Dear Friends,
In this time of intense anger and grief, in a country where Black communities are targeted by police violence, we want to acknowledge the collective pain that this moment represents.
George Floyd. Ahmaud Arbery. Breonna Taylor. Tony McDade. All killed in acts of violence, targeted because of the color of their skin.
It’s no accident that police violence, coronavirus, and climate change all disproportionately impact Black communities.

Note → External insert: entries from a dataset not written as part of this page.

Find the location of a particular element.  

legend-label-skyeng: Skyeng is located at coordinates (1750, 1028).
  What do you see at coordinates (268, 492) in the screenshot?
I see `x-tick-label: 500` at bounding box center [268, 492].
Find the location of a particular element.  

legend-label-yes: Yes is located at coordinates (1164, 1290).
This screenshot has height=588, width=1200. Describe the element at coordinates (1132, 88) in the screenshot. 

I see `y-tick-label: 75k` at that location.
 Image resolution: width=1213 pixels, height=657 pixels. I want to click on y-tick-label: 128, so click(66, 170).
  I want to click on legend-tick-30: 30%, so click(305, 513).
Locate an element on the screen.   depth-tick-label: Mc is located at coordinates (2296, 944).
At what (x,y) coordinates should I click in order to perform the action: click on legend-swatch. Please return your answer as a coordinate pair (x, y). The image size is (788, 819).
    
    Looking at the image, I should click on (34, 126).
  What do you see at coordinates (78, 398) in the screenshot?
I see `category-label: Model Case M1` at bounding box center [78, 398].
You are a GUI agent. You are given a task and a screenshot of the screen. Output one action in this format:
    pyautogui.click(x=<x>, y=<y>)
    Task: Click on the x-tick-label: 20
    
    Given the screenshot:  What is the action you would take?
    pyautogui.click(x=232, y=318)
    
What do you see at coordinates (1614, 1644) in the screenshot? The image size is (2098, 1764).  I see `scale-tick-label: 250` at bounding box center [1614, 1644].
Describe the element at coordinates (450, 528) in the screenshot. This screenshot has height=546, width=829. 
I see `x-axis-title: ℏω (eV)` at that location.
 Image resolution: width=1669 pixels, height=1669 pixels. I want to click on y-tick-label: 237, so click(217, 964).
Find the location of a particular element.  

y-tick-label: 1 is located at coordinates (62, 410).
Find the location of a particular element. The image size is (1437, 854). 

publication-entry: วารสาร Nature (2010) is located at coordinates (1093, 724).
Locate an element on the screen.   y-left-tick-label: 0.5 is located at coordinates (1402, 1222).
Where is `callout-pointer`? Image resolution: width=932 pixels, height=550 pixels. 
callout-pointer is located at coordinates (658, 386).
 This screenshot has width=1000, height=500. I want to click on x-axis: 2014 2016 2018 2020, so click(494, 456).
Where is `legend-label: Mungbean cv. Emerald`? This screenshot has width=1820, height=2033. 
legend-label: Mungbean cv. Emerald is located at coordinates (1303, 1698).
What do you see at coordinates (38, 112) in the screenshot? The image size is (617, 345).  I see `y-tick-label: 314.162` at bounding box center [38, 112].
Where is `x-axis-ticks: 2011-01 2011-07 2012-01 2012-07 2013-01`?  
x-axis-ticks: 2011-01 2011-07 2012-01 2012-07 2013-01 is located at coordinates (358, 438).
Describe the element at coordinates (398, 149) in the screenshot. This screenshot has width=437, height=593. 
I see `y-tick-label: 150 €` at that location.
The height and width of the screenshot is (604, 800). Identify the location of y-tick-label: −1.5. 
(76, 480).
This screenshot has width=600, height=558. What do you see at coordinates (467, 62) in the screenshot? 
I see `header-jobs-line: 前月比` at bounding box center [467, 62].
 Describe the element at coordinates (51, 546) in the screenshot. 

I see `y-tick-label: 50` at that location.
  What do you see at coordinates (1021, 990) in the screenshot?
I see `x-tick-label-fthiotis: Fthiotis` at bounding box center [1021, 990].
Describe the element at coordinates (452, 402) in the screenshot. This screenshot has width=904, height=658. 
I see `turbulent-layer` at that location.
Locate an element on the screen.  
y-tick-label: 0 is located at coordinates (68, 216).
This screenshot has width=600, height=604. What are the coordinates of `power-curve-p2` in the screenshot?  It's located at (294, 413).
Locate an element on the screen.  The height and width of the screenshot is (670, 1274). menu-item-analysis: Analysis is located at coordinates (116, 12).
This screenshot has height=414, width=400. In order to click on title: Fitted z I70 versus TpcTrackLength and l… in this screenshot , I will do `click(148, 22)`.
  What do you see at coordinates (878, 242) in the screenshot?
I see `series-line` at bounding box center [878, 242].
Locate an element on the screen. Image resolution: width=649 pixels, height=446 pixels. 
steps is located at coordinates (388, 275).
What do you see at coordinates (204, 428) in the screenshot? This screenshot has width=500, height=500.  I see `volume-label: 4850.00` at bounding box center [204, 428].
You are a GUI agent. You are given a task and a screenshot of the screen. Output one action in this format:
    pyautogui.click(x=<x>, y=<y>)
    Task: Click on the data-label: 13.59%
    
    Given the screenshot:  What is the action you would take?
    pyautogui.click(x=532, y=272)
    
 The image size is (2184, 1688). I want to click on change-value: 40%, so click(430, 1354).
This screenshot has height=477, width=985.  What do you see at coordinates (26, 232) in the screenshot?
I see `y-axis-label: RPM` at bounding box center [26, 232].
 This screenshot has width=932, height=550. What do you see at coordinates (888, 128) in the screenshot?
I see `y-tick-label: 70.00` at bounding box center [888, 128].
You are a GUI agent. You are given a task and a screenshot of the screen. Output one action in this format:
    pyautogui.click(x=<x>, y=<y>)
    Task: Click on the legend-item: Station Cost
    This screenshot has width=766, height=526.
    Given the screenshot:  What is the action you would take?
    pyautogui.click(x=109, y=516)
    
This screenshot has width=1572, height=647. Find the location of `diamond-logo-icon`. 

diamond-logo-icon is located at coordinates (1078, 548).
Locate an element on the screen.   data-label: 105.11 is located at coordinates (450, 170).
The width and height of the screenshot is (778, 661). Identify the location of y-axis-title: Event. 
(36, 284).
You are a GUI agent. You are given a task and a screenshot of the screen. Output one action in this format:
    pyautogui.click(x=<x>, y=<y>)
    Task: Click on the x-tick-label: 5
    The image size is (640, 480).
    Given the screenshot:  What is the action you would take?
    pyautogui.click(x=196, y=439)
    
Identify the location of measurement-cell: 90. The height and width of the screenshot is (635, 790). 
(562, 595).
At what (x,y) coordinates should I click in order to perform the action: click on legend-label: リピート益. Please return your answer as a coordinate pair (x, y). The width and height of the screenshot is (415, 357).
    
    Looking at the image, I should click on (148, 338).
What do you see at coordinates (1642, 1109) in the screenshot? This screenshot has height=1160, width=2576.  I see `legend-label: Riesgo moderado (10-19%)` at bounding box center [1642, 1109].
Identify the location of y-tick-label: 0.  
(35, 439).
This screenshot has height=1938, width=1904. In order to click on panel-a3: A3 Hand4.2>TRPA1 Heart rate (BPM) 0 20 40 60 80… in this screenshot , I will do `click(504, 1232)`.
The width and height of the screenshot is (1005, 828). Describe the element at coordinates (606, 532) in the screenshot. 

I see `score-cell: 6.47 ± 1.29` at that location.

Our healthcare, housing, food, transportation and energy systems put Black, Brown, and Indigenous communities at much higher risk of contracting and dying from coronavirus, whether from poverty or dirty air.
The painful words that George Floyd uttered as he was choked to death, “I can’t breathe” reflect both the devastating, immediate human cost of police brutality and the longer-term crisis of environmental racism.
Elected leaders have failed to prevent the more than 100,000 deaths from the coronavirus, failed to address police brutality, and failed to slow the disproportionate impacts of climate change on communities of color across the country. Underlying all of this is racism.
Jewish Americans have just celebrated Shavuot, the holiday of revelation. What has been revealed in our nation in recent weeks is not new. For some of us, it has been just below the surface, while for others, it is the lived reality, every day.
There is an urgent need to show up for communities impacted by these crises–to listen, learn and follow the lead of those most impacted.
Revelation is also about radically new vision. In this time of deep pain, we must together envision and build a new reality, one that dismantles the insidious racism that has long infected our country, and that sets us on a path to a just and sustainable world.